▶ _SELECTED TEXT_:
Germany: Trial begins of Syrian citizen who assaulted man wearing yarmulke
Accompanied by great media interest, the trial began yesterday in Berlin of a 19-year-old Syrian who assaulted two youths wearing yarmulkes in the Prenzlauer Berg neighborhood in April. The accused has admitted committing the crime, expressed regret for it, and assured the court that he does not hate Jewish people.
The case was filmed by one of the victims using his mobile telephone and sparked outrage throughout the country. Originally it was anticipated that the verdict would be handed down today, but the court has planned a continuation of the hearing for next Monday.
The defendant admitted to striking the victim more than once with his belt. "I am very sorry, it was an error on my part," he testified in front of the packed courtroom.
Deutsche-Presse Agentur (DPA) reported that the accused emphasized more than once that he had felt justified in taking that action because he had allegedly become the target of abuse and insults. In addition, he allegedly was under the influence of marijuana at the time.
"I do not feel hatred toward Jews, or Christians, or anybody else," the Syrian man claimed, even though the video footage of his crime shows him shouting "Jews!" during the incident. "I didn't want to beat him up, just intimidate him."
The assault was perpetrated on the evening of 17 April when a young Israeli man and a German-Moroccan friend were taking a walk through one of Berlin's best- loved neighborhoods. Because they were both wearing yarmulkes, traditional Jewish head coverings, a passer-by began to verbally abuse them.

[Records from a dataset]
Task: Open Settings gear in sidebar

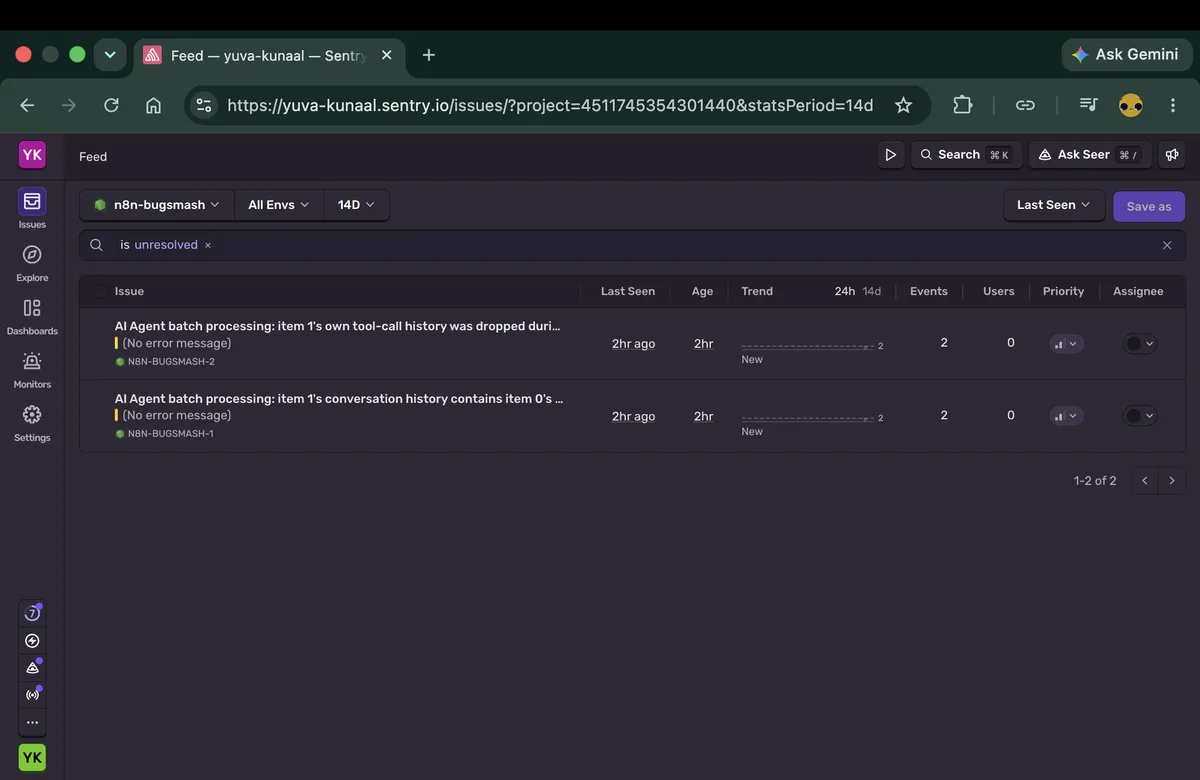Action: 32,421
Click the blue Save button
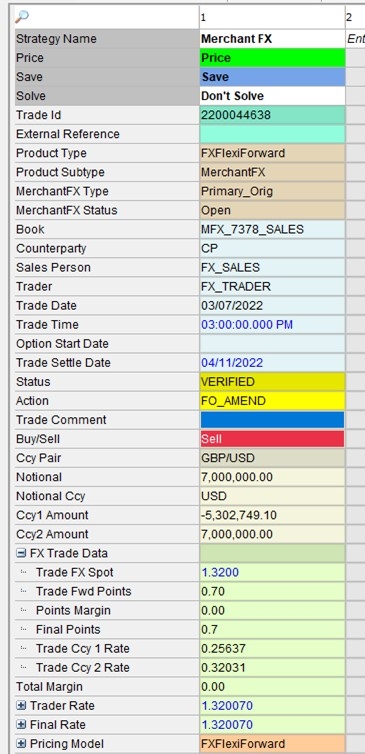This screenshot has height=754, width=365. [x=272, y=77]
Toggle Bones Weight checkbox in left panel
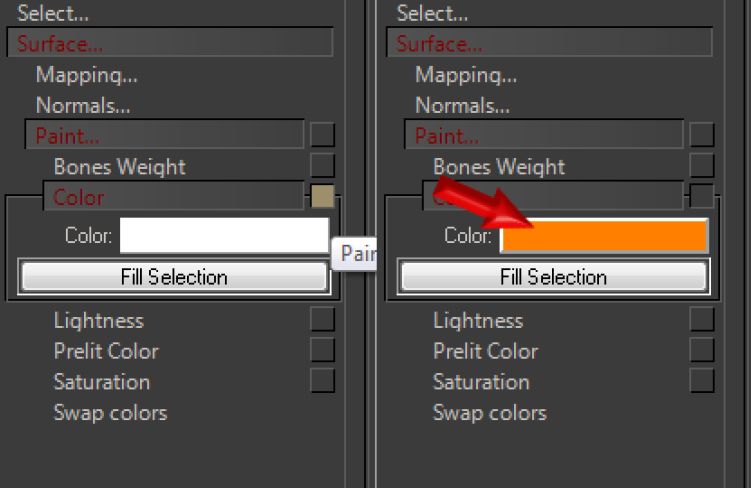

▶ _WHAT THIS EXERCISE ASKS_:
a – In the article on the Berlin yarmulke trial, on what evening was the assault carried out?
b – Translate this sentence from the article on the Berlin yarmulke trial into Spanish: "The case was filmed by one of the victims using his mobile telephone and sparked outrage throughout the country."

▶ _WRITTEN ANSWERS_:
a – The evening of 17 April.

b – El caso fue filmado por una de las víctimas con su teléfono móvil y provocó indignación en todo el país.